Whether you care to admit it or not, aging begins immediately after birth. In fact, we are aging the moment after we are conceived. The birth and death of all dharmas is a fundamental principle of the universe. Our bodies and lives are not exempt from this law. The moment we come into physical being, we are already approaching death. That is clear. Aging, therefore, is not relegated to old people. It encompasses everything.
The second category is suffering of the mind. Not getting what you want, being forced to be with people and things you don't like, being separated from people and things you do like. These three situations cover just about every kind of mental suffering.
One can speak of a third source of suffering, but in actuality the other two types of suffering arise from it. This is the suffering of the five skandhas. The five skandhas forever come together, life after life.
So, it's simple. If you can recognize that all five skandhas are empty, there is no such thing as suffering. Wisdom will make clear that there is no such thing as suffering of the mind or body, because the five skandhas are empty.

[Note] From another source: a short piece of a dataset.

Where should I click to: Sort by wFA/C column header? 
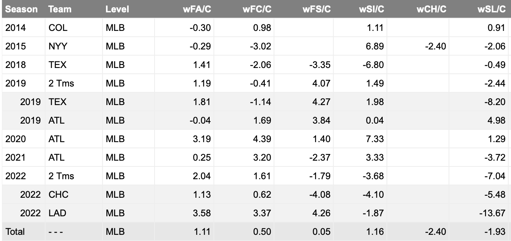coord(197,9)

When suffering is transcended, can we say that danger still exists? A person who feels no sense of suffering experiences no sense of danger. To an outsider, it may look like danger and suffering, but to the enlightened being it is not. There are numerous stories of Sakyamuni Buddha when he was still a bodhisattva. He often sacrificed his life for the sake of other beings or to learn the Dharma. In none of these stories did he consider such actions to be dangerous or a cause of suffering.

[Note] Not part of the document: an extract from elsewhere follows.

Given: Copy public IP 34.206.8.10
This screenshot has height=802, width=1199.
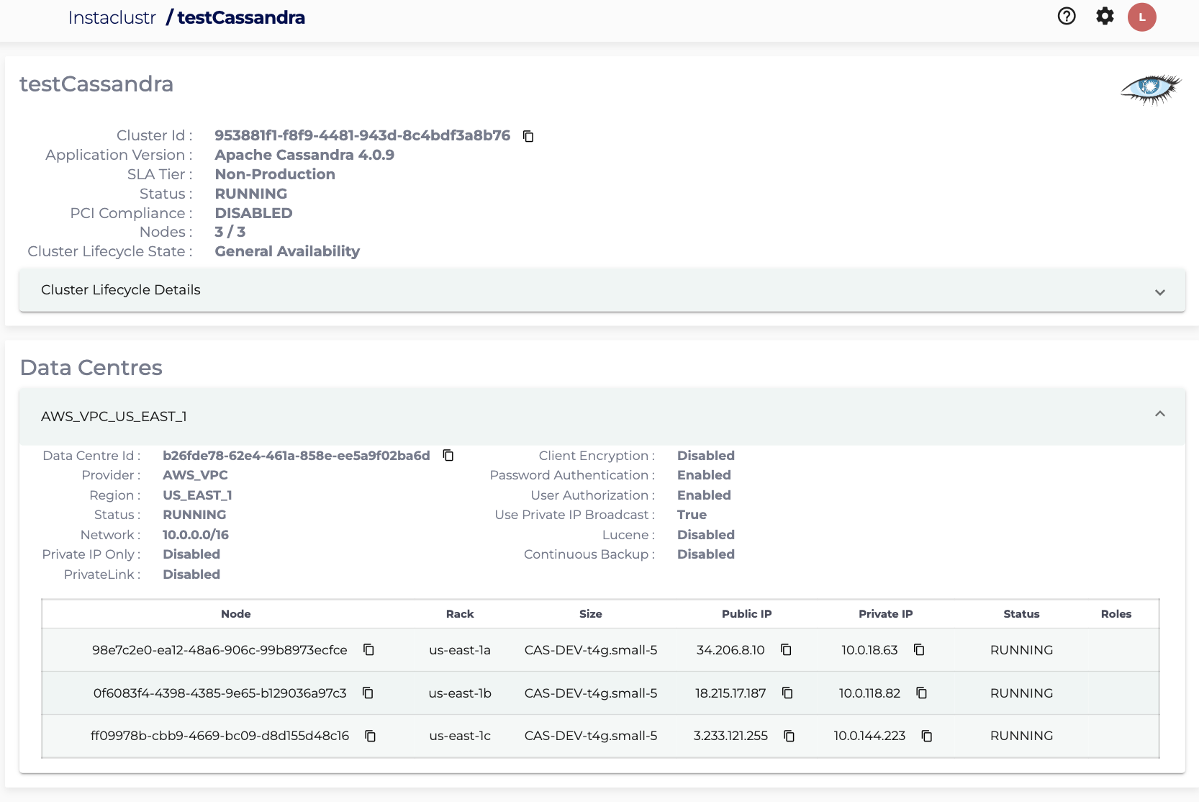Looking at the screenshot, I should (x=786, y=650).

For one who sees the emptiness of the five skandhas, there is no danger or suffering. It does not mean that there is no body, no environment and no pain. That is why I tell practitioners to forget about their bodies when they meditate. If you can forget your body's problems, you will have fewer vexations. If you can forget about the problems in your mind, it would even be better. But it's a step-by-step process. The body comes first because it is easier to deal with. Next comes the mind. It is good practice when you can see your problems as illusions. You may not get enlightened, but you will certainly experience dhyana joy and Dharma happiness.
The next line begins with the name of Sariputra, the person that the Buddha is talking to. Remember, the Heart Sutra is part of the much larger Mahaprajnaparamita Sutra, which for the most part addresses the nature of emptiness. In most sutras, the Buddha addresses the questions of one or more bodhisattvas, disciples, or arhats. In the Mahaprajnaparamita Sutra, it is Subhuti, one of the Buddha's greatest disciples, who is most often addressed. The Heart Sutra is a unique part of the larger sutra, and is addressed, instead, to Sariputra. Among the Buddha's disciples, Sariputra was considered preeminent in the understanding of wisdom, whereas Subhuti was considered foremost in the understanding of emptiness. Obviously, to understand wisdom, one must also have a thorough understanding of emptiness.
The next section repeats that the five skandhas are empty in a more detailed manner. This is so because, if the Buddha were to stop after his first few sentences, people might misunderstand the meaning of emptiness. With further clarification, they would understand that the Buddha is speaking about ultimate emptiness - - emptiness as reality -- and not illusory emptiness or emptiness derived from analysis.